■ Page excerpt ■

This is a Python-based notebook to present the new change variable created by Subject to Change. It presents a CSV with the change information, along with some introductory plots.  
This serves as an easy-to-access distribution point for the project, the full details of which can be found in the accompanying publication and code repository.

In [51]:
import pandas as pd
import numpy as nd
import matplotlib.pyplot as plt
from matplotlib import cm
import plotly.express as px
import plotly.graph_objects as go
import plotly.io as pio
from plotly.subplots import make_subplots
pio.renderers.default = "plotly_mimetype+notebook"

## Data

The following blocks of code import a dataset with the modeled group-years. It also imports a dataset that maps group actors and their regions of operation.  
Several actors have multiple regions of operation, which we manage downstream.

In [3]:
group_years = pd.read_csv("./data/group_years_regions.csv")

print(group_years.shape)
print(group_years.columns)

(2180, 22)
Index(['Unnamed: 0', 'ucdp_name', 'ucdp_dset_id', 'year', 'modeledarticles',
       'countT1', 'countT2', 'propT1', 'propT2', 'propdiff', 'propdif.L1',
       'propdif.L2', 'delta1', 'delta1.5', 'delta2', 'delta1_L2', 'gap25',
       'gap50', 'counter', 'frexWords', 'side_b_dset_id', 'region'],
      dtype='object')


In [4]:
## Data Description and Introduction

**NAME** (ucdp_name): This is the human-readable name, corresponding to the UCDP "side b" name
** UCDP Dataset ID** ('ucdp_dset_id'):This is the UCDP new dataset ID code, included to help users integrate the data with other research

**Year** ('year'): Year of activity being modeled 

**Modeled Articles** ('modeledarticles'): Number of articles modeled in this year

**Count Topic One** ('countT1'): Number of articles assigned to the group-specific Topic One

**Count Topic Two** ('countT2'): Number of articles assigned to the group-specific Topic Two.

**Proportion Topic One** ('propT1'): Proportion of articles in the group-year assigned to the group-specific Topic One. Constructed as (Count Topic One/Modeled Articles).

**Proportion Topic Two** ('propT2'): Proportion of articles in the group-year assigned to the group-specific Topic Two. Constructed as (Count Topic Two/Modeled Articles).

■ Data section ■
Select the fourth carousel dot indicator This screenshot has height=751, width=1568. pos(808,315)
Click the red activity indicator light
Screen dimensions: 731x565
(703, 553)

■ The exercise ■
Reproduce the notebook page word for word from "Several actors have" to "print(group_years.columns)". The listing plays no part here.

■ Solution to this problem ■
Several actors have multiple regions of operation, which we manage downstream.

In [3]:
group_years = pd.read_csv("./data/group_years_regions.csv")

print(group_years.shape)
print(group_years.columns)